Exhibit on the attack of Kannan Thevan while participating in Vaikom Satyagraha
Another landlord called Arattupuzha Velayudha Panicker, an Ezhava leader, organised a protest by getting lower caste women to wear gold nose studs. That was in 1859 when an Ezhava woman from Pandalam wore a nose stud and upper caste people snatched it away. In 1818, an order was given allowing lower caste women to wear jewellery, but it didn’t stop the attacks. Panicker also built his own temple and got Ezhavas to enter some temples in Changanassery.
Exhibit on the incident of lower caste women protesting for right to wear nose stud
When another Ezhava woman walked through a field in Panniyur near Kayamkulam in 1859, upper caste men stripped her of the sari that extended to her ankles. So Panicker made a group of Ezhava women wear ankle-length saris and walk through fields. His end came when enemies pierced a dagger through his chest.
In 1924, 20 Ezhava people, including renowned writer OV Vijayan’s grandfather Chami, who went to see the Ratholsavam festival of Kalpathi were beaten up.
Proof of yet another Ezhava ill-treatment is reported in the Kerala Kaumudi newspaper in January 1925. An Ezhava man had walked into a tea shop, not realising it was run by a Nair, and asked for a ‘single tea’. He was duly fined by a Nair policeman who happened to come there.
Exhibit on newspaper report of Ezhava man being fined for ordering tea at a Nair's shop
Gandhi too not spared
Even Mahatma Gandhi was not spared. He had famously taken part in the Vaikom Satyagraha, a protest to allow lower caste men and women to pass through the roads that led to the Vaikom Mahadeva Temple. Gandhi was to talk to the upper caste Indamthuruthi Devan Neelakandan Namboodiri about the satyagraha. But he was made to wait outside while the Brahmin sat inside, for the Father of the Nation had touched lower caste men and was therefore “impure”.

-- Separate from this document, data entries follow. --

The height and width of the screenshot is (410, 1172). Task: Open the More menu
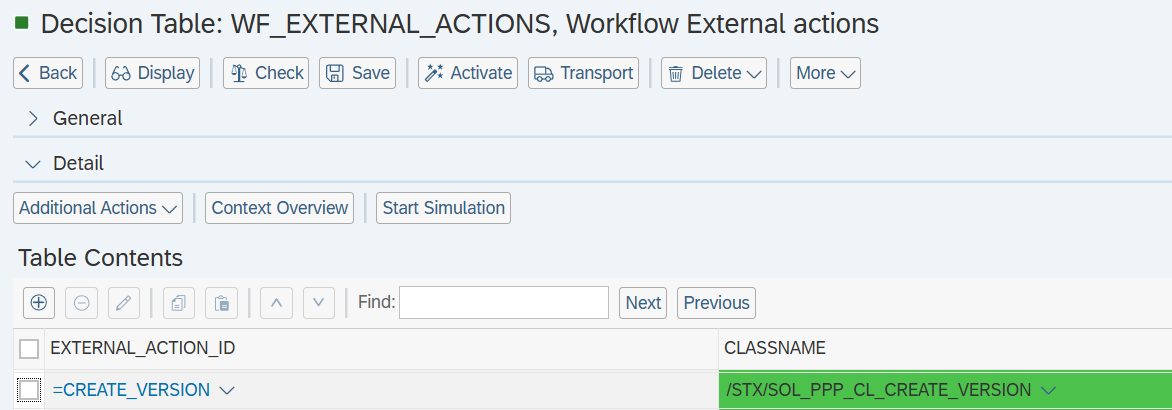(x=825, y=73)
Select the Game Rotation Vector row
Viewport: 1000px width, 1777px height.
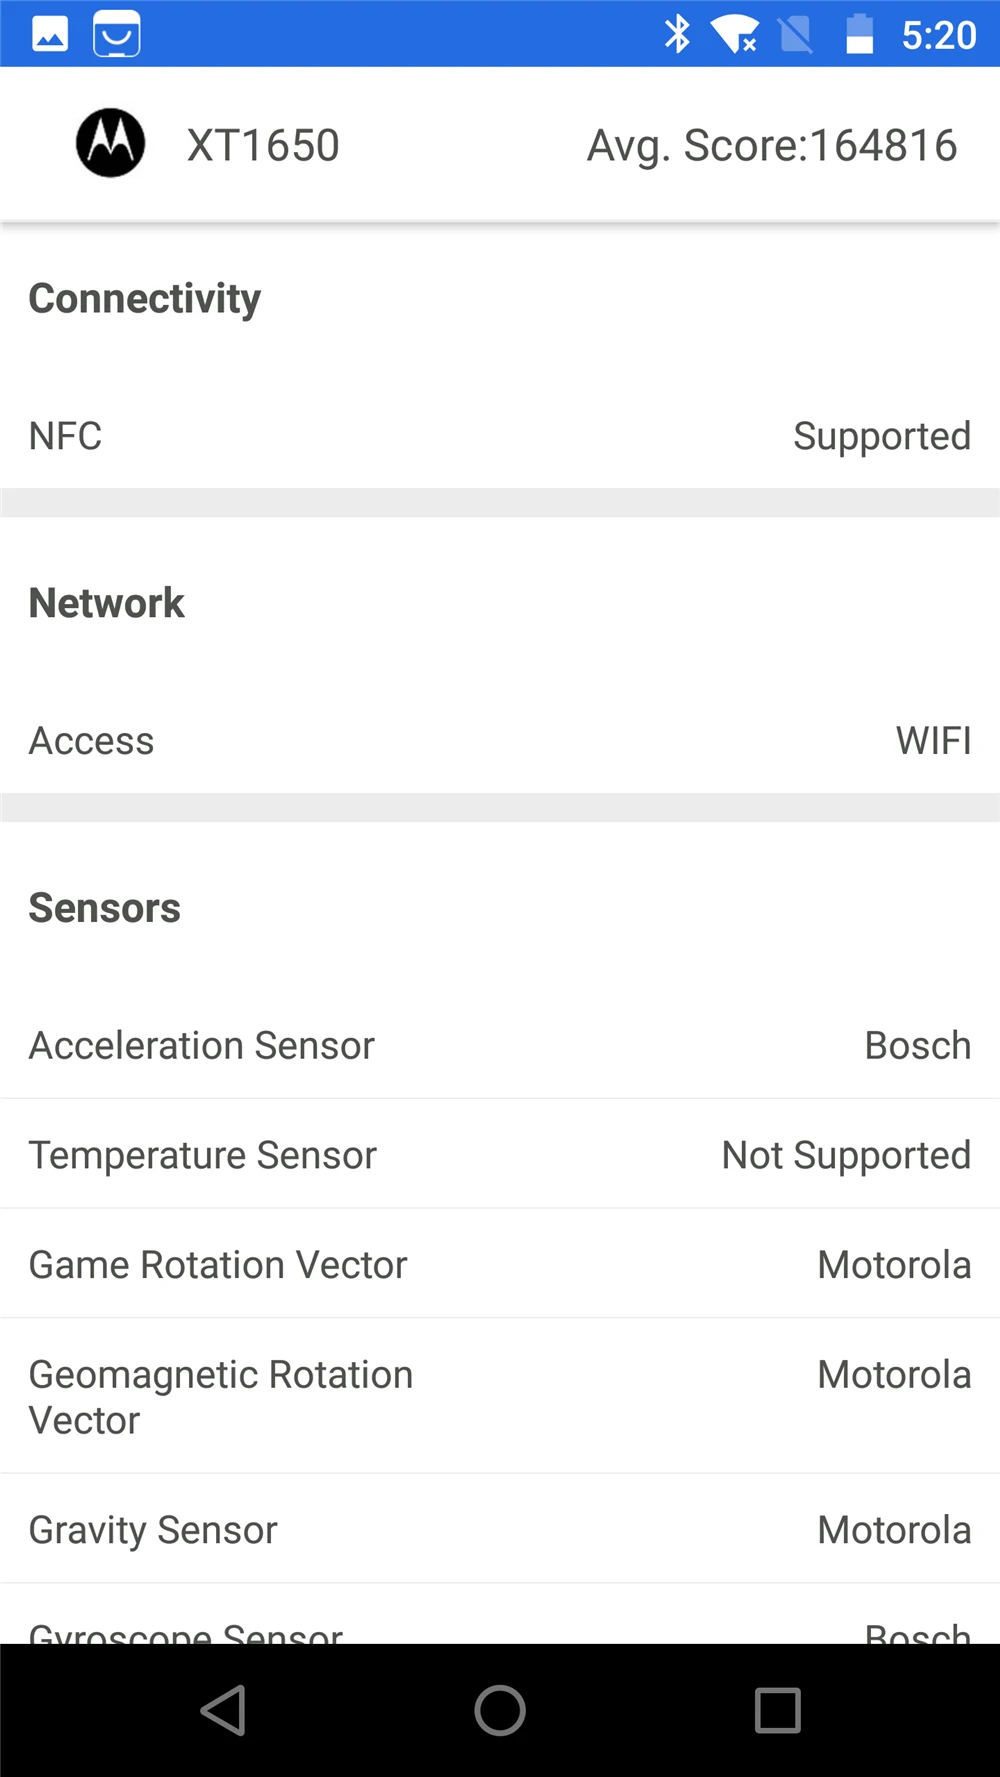(500, 1264)
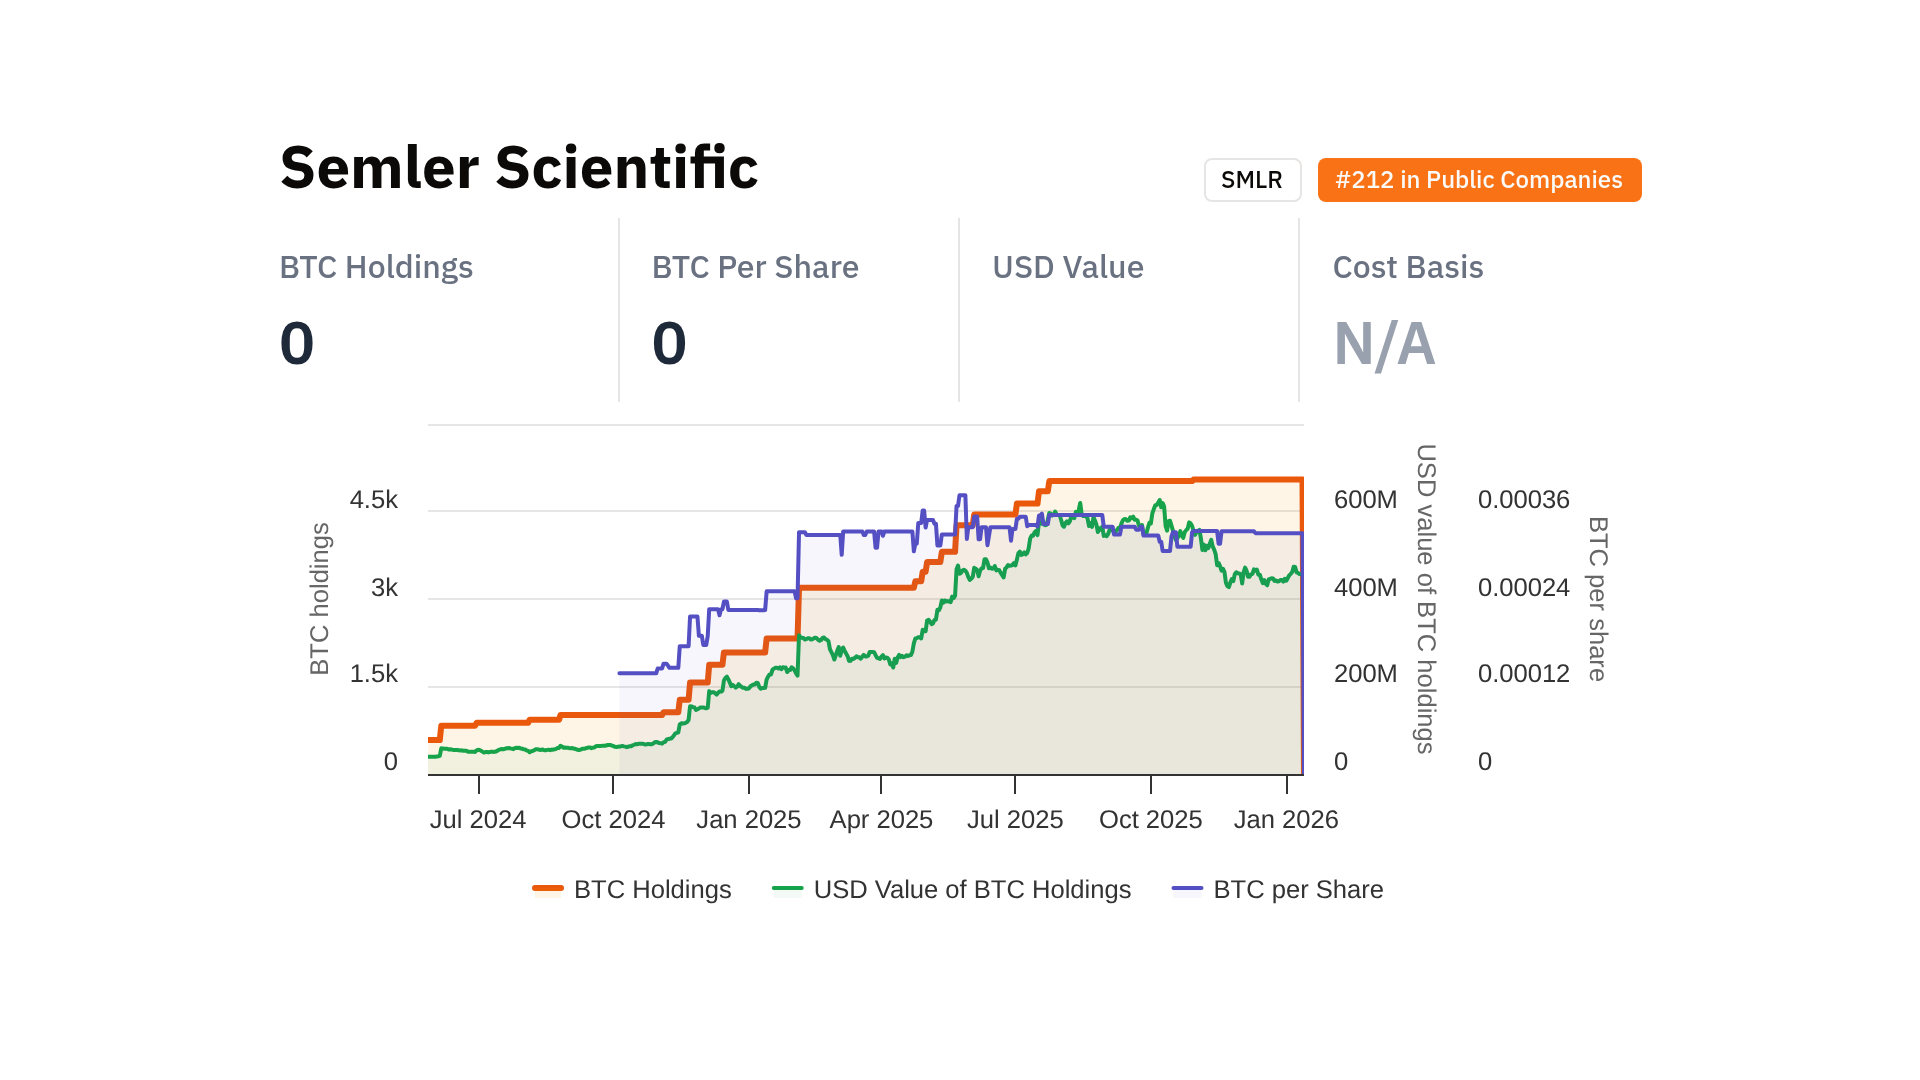Toggle the BTC Holdings legend label
The height and width of the screenshot is (1080, 1920).
click(x=652, y=889)
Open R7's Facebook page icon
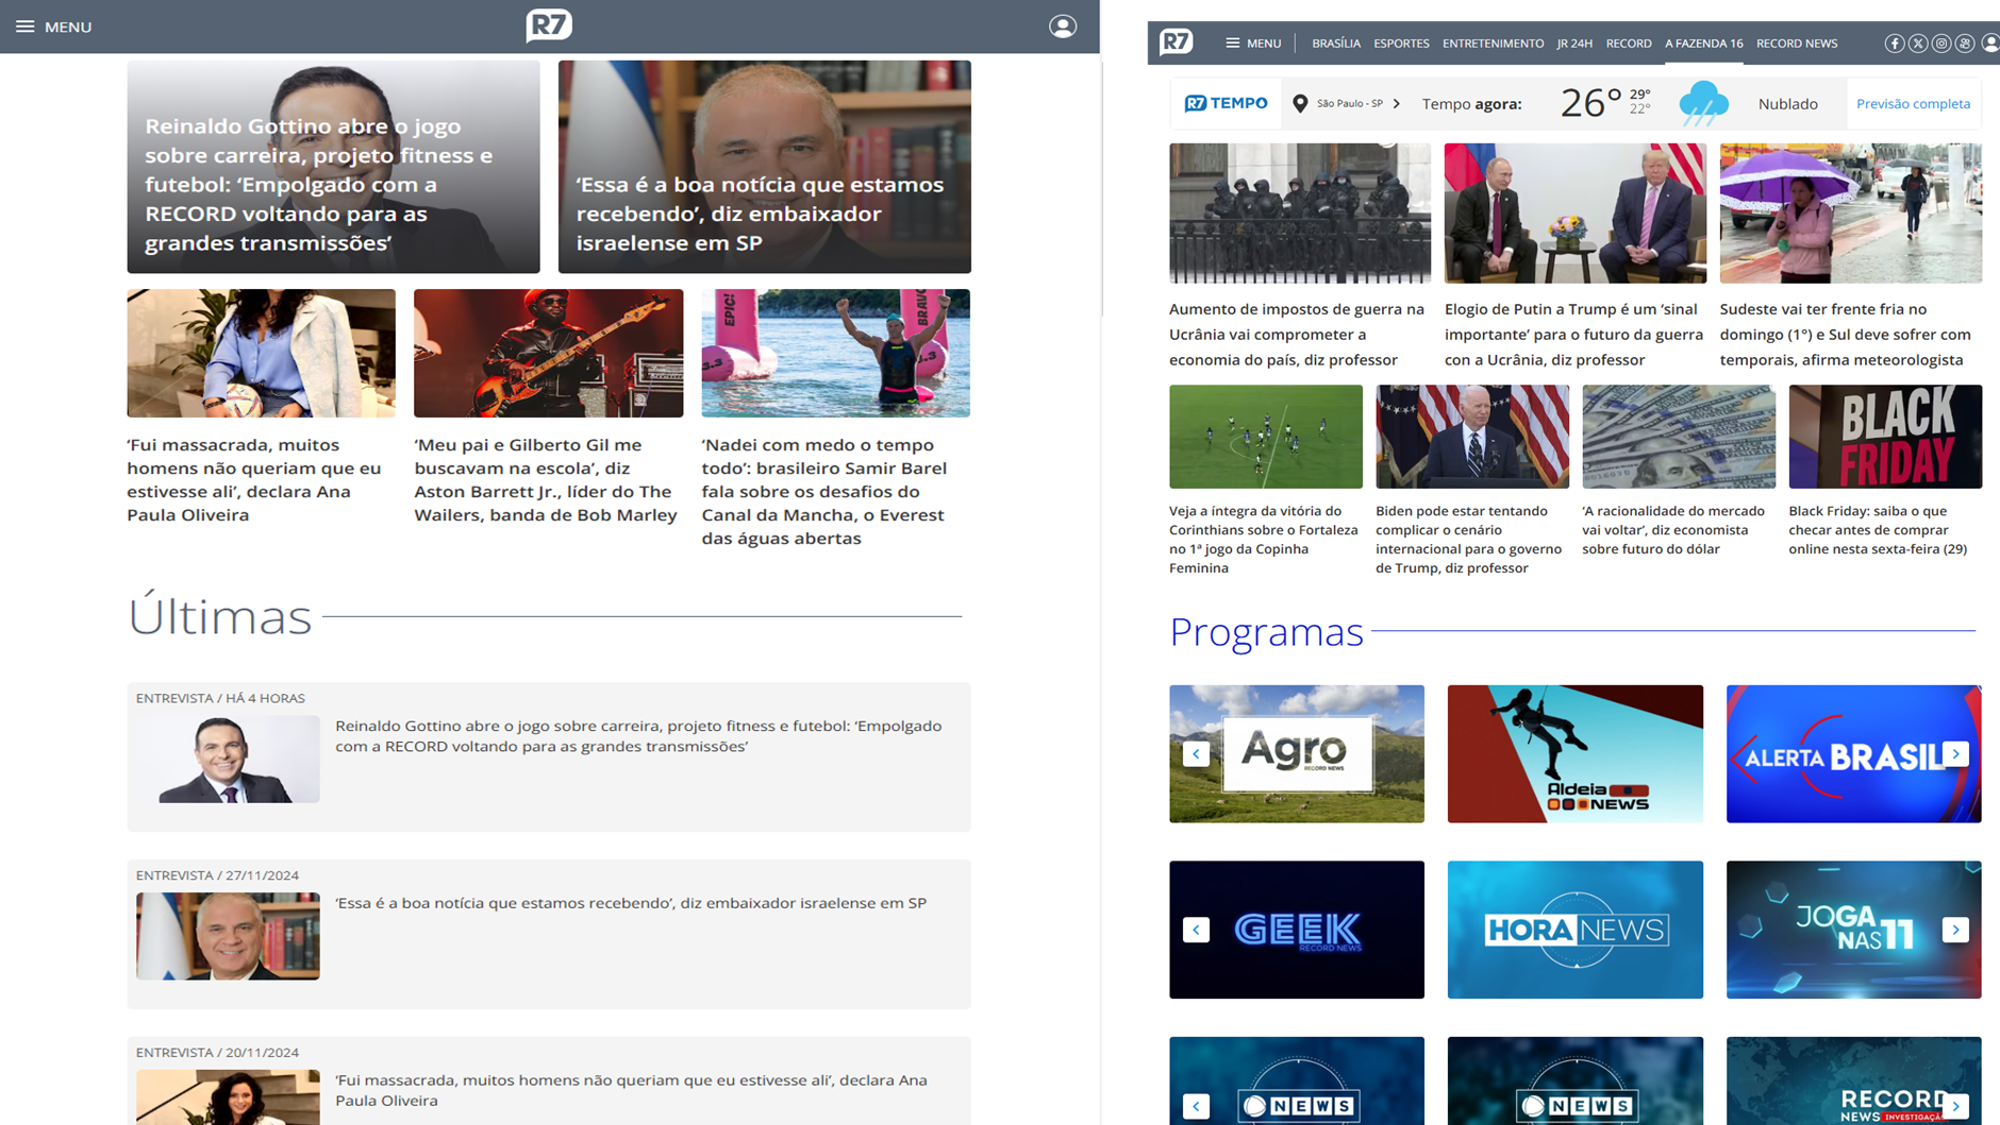Screen dimensions: 2000x1125 tap(1894, 43)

Exhibit on incident of Mahatma Gandhi being made to stay outside for touching untouchables
Women of all castes suffered
Upper caste women too suffered. The antharjanams or wives of Namboodiri Brahmins led a quiet life wearing their mundus up to their neck and carrying an umbrella to cover their face. If they were found to be in the wrong, they would be thrown out of the house and their final rites performed – the term for this is padiyadachu pindam vechu.
If a woman was accused of immorality, there would be a trial called the smartha vicharam, when she would be inside a room and a group of men would decide her fate, until she confessed and named the men she had involved herself with. The story of Thathri Kutty who confessed in this manner is well-known. The names she confessed included many influential and higher caste men. The story goes that the trial was stopped by the King of Cochin just when he feared his name would be next.
Interestingly there was also a ritual called Pulappedi Mannapedi when men of lower caste were allowed “freedom” one day in a year during the time of a festival. They could touch or throw sticks at women on the street and claim their rights on them. The upper caste women thus “claimed” would not be welcome back to their communities after this.
The first widow marriage happened in September 1934. Uma Devi, sister-in-law of social critic VT Bhattathiripad, got married to writer MRB.
Exhibit of the first widow wedding in Kerala
A temple that didn’t allow women
Like Sabarimala, the Thiruvalla Shreevallaba temple did not allow women to enter the naalambalam. In 1841, when a woman entered the temple, rituals were conducted to “purify” it. It was in 1960 that women began coming to the naalambalam. If word got out now, perhaps there would be protectors of tradition blocking their entry all over again.